Notifications	notifications/tools/list_changed	Server -> Client	Server's available tools have changed
Error	JSON-RPC error	Either direction	Structured error with code, message, and data

5.3 State Management

MCP carefully separates stateless and stateful concerns across the architecture:

Servers are preferably stateless: Each tool invocation should be self-contained. The server receives all necessary context in the request and returns a complete response. This allows servers to be restarted, scaled horizontally, or replaced without losing state.
Clients are session-aware: Clients maintain connection state (session ID, negotiated capabilities, transport state) for the duration of a session. If a server restarts, the client re-initializes and re-discovers capabilities.
Hosts manage conversation context: The host is responsible for managing the conversation history, context window budget, and deciding which tool results to include in the LLM prompt. This is where context window management becomes critical — a tool that returns 10,000 tokens of data may need to be summarized before injection.

5.4 Complete MCP Message Flow Simulation

To see the full protocol in action, this simulation traces every JSON-RPC message exchanged during a complete MCP session — from initialization handshake through tool discovery, resource listing, tool execution, and graceful shutdown. Running this simulation reveals the exact message structure and sequencing that real MCP clients and servers use, making it an invaluable reference for debugging protocol-level issues.
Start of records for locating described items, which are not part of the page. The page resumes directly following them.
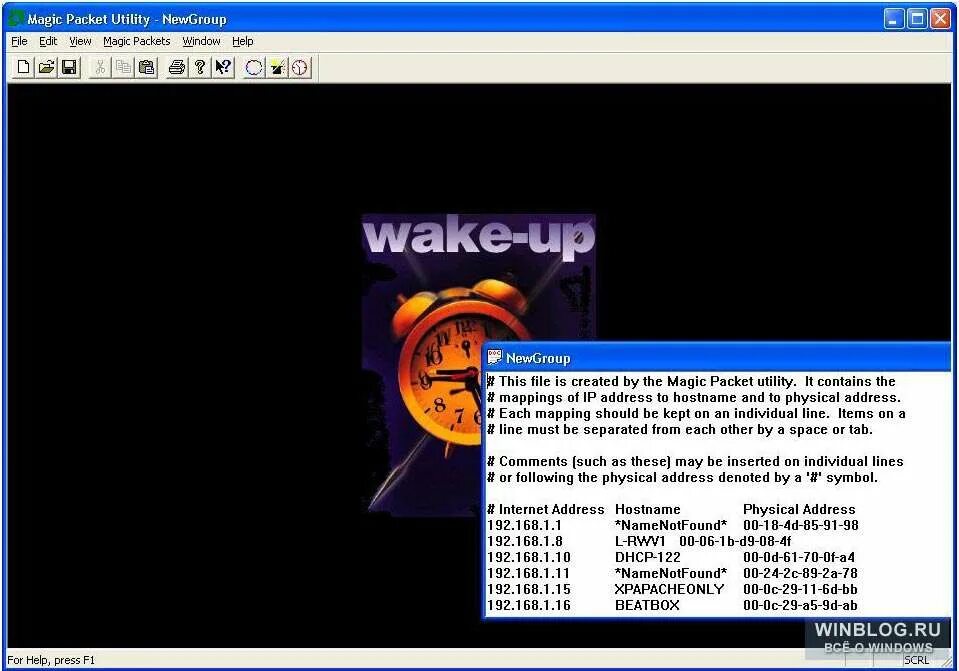Activate context help arrow icon
Image resolution: width=959 pixels, height=671 pixels.
coord(222,67)
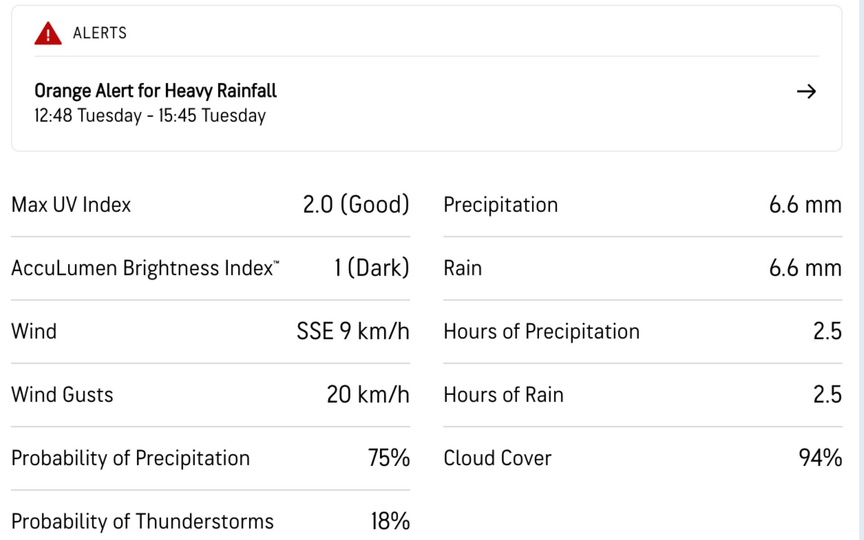This screenshot has width=864, height=540.
Task: Click the Probability of Precipitation label
Action: pyautogui.click(x=130, y=458)
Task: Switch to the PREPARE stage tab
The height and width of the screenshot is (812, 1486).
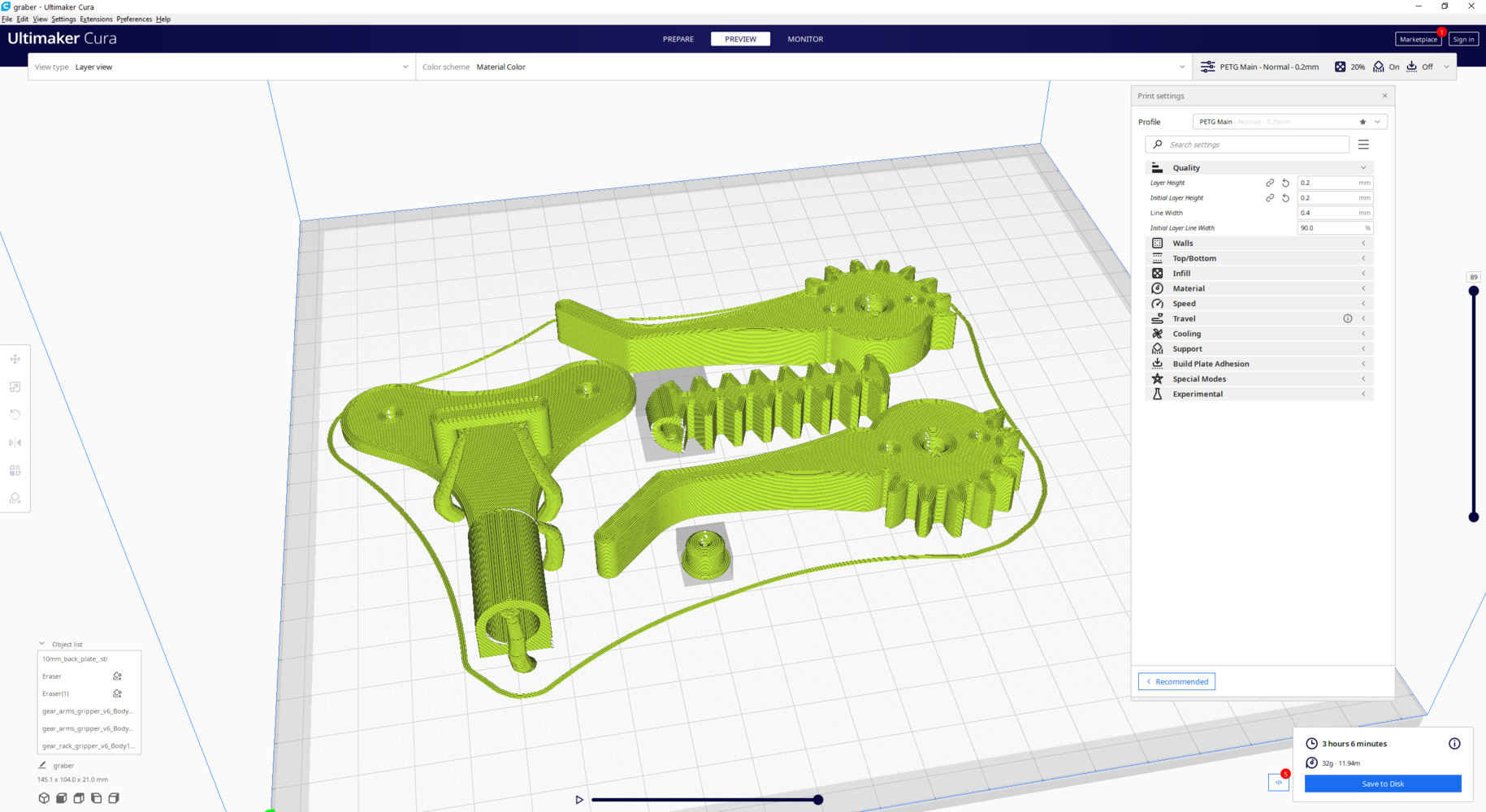Action: pyautogui.click(x=678, y=39)
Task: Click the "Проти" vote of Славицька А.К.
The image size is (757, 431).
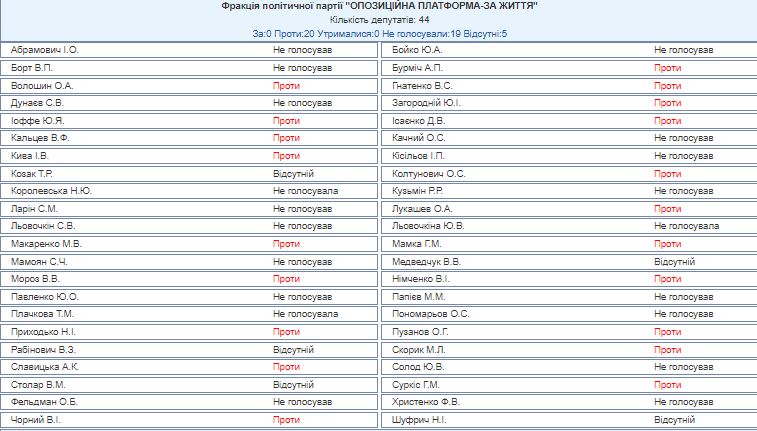Action: click(286, 367)
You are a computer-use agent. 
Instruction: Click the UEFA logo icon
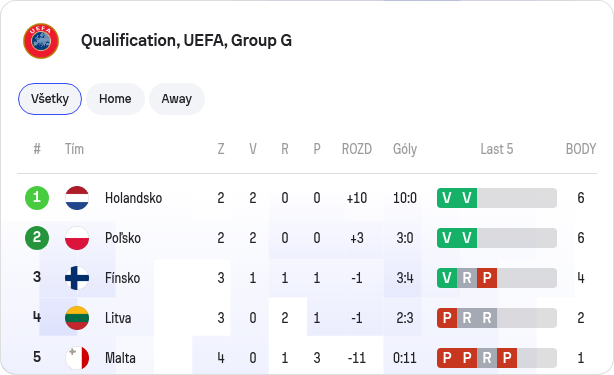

# Complete MCP protocol flow simulation
# This demonstrates every message type in the correct sequence

# pip install mcp
import json
import asyncio
from datetime import datetime, timezone
from dataclasses import dataclass, field
from typing import Any

@dataclass
class MCPMessage:
    """Represents a single MCP JSON-RPC message."""
    jsonrpc: str = "2.0"
    method: str = ""
    params: dict = field(default_factory=dict)
    result: Any = None
    error: dict = None
    id: int = None

    def to_json(self):
        """Serialize to JSON-RPC format."""
        msg = {"jsonrpc": self.jsonrpc}
        if self.method:
            msg["method"] = self.method
        if self.params:
            msg["params"] = self.params
        if self.result is not None:
            msg["result"] = self.result
        if self.error:
            msg["error"] = self.error
        if self.id is not None:
            msg["id"] = self.id
        return json.dumps(msg, indent=2)


def simulate_mcp_flow():
    """Simulate the complete MCP protocol flow with all message types."""

    messages = []
    msg_id = 0

    # --- Phase 1: Initialization ---
    msg_id += 1
    init_request = MCPMessage(
        method="initialize",
        params={
            "protocolVersion": "2025-03-26",
            "capabilities": {
                "tools": {},            # Client supports tool invocations
                "resources": {},        # Client supports resource reading
                "prompts": {},          # Client supports prompt templates
                "sampling": {}          # Client supports sampling requests
            },
            "clientInfo": {
                "name": "claude-desktop",
                "version": "1.5.0"
            }
        },
        id=msg_id
    )
    messages.append(("CLIENT -> SERVER", init_request))

    # Server responds with its capabilities
    init_response = MCPMessage(
        result={
            "protocolVersion": "2025-03-26",
            "capabilities": {
                "tools": {"listChanged": True},     # Server supports tool change notifications
                "resources": {"subscribe": True},   # Server supports resource subscriptions
                "prompts": {"listChanged": True},   # Server supports prompt change notifications
                "sampling": {}                      # Server may request LLM completions
            },
            "serverInfo": {
                "name": "enterprise-database-server",
                "version": "2.1.0"
            }
        },
        id=msg_id
    )
    messages.append(("SERVER -> CLIENT", init_response))

    # Client confirms initialization
    initialized = MCPMessage(method="notifications/initialized")
    messages.append(("CLIENT -> SERVER", initialized))

    # --- Phase 2: Capability Discovery ---
    msg_id += 1
    list_tools_request = MCPMessage(
        method="tools/list",
        params={},
        id=msg_id
    )
    messages.append(("CLIENT -> SERVER", list_tools_request))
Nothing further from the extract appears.